ÉCONOMIE CIRCULAIRE VÉLO - Les ateliers de l’audace réparent et… bousculent les cadres !

Installés depuis trois mois au numéro 61 du cours de la République, Les ateliers de l’audace portent bien leur nom et réservent en effet des surprises ! Rencontre avec sa présidente : Priscillia Petitjean qui rue dans les brancards pour la concrétisation d’une mobilité douce partout en ville.

« J’ai trente ans et j’ai un parcours dans le domaine du social. Mon dernier poste a consisté à réaliser un atelier vélo au Foyer des sans-abris, dans le 7e à Lyon. Pendant le confinement du printemps 2020, j’ai fondé l’antenne lyonnaise des Coursiers solidaires pour mettre en lien des cyclistes et des personnes isolées ayant besoin de courses », explique Priscillia Petitjean, toujours en mouvement, toujours en bataille pour accroître la place du vélo dans les déplacements quotidiens. « Pour davantage de vélos dans les rues, il faut des ateliers d’entretien, de réparation et de conseils. Des ateliers de proximité, avec des gens motivés à l’intérieur », souligne-t-elle.

Visiblement, ses convictions circulent agilement, convainquent et emmènent. Depuis la mi-mai, à Villeurbanne, à proximité du Totem, son association Les ateliers de l’audace rassemble une dizaine de personnes investies 8 heures par jour, toute la semaine, bénévolement… « Nous faisons tout : réparations de vieux vélos, liens avec les fournisseurs, démarches partenariales, gestion des stocks, respect des règles sanitaires en vigueur, communication, etc. Notre objectif : pérenniser l’atelier et être en mesure de créer rapidement des contrats de travail. Nous sommes en attente d’une commission d’agrément pour bénéficier d’un soutien économique et passer à la vitesse supérieure », ajoute Priscillia Petitjean.
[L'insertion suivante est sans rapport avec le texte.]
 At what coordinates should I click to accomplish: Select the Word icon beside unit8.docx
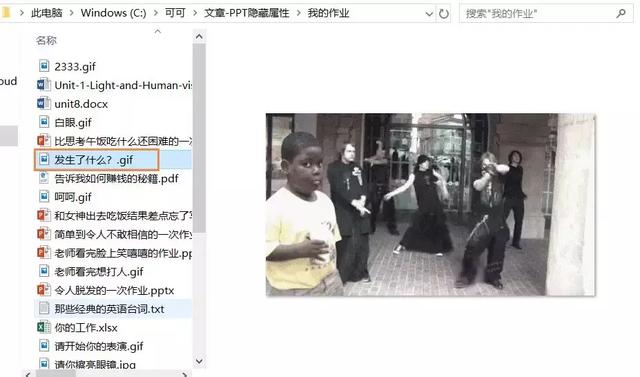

Pour Jocelyn, Frédéric, Xhorxh ou Thomas, qui étaient éloignés de l’emploi, l’aventure se tente… D’autant plus qu’au mot formation, on préfère ici : l’apprentissage, la transmission des gestes, l’entraide. « Le vélo en ville est en train d’exploser. Pour que cela se passe bien, il faut premièrement que les gens respectent le code de la route, et deuxièmement qu’ils aient du matériel fiable. Nous, on répare pour des sommes limitées », témoigne Jocelyn. Et pour éviter le gaspillage des vélos non entretenus, catastrophique pour l’environnement, la réparation, la réutilisation des matériaux, le réemploi, et la revente à bas coûts sont des étapes clés, en même temps que des creusets pour les nouveaux emplois. Des emplois qui s’inscrivent pleinement dans l’économie responsable et durable. « Dès les mois de septembre-octobre, nous viserons plusieurs objectifs : conforter nos missions d’apprentissage et de remise en selle, sortir du bénévolat pour aller vers des contrats, élargir le nombre de partenaires associatifs et institutionnels, trouver des locaux plus grands… ça fait beaucoup mais notre atelier de réparation compte une moyenne de soixantaine cycles, et ce chiffre va doubler ou tripler vus le contexte et les demandes… Il nous faut des moyens et de la place », conclut la présidente, déterminée à ne pas s’arrêter en chemin.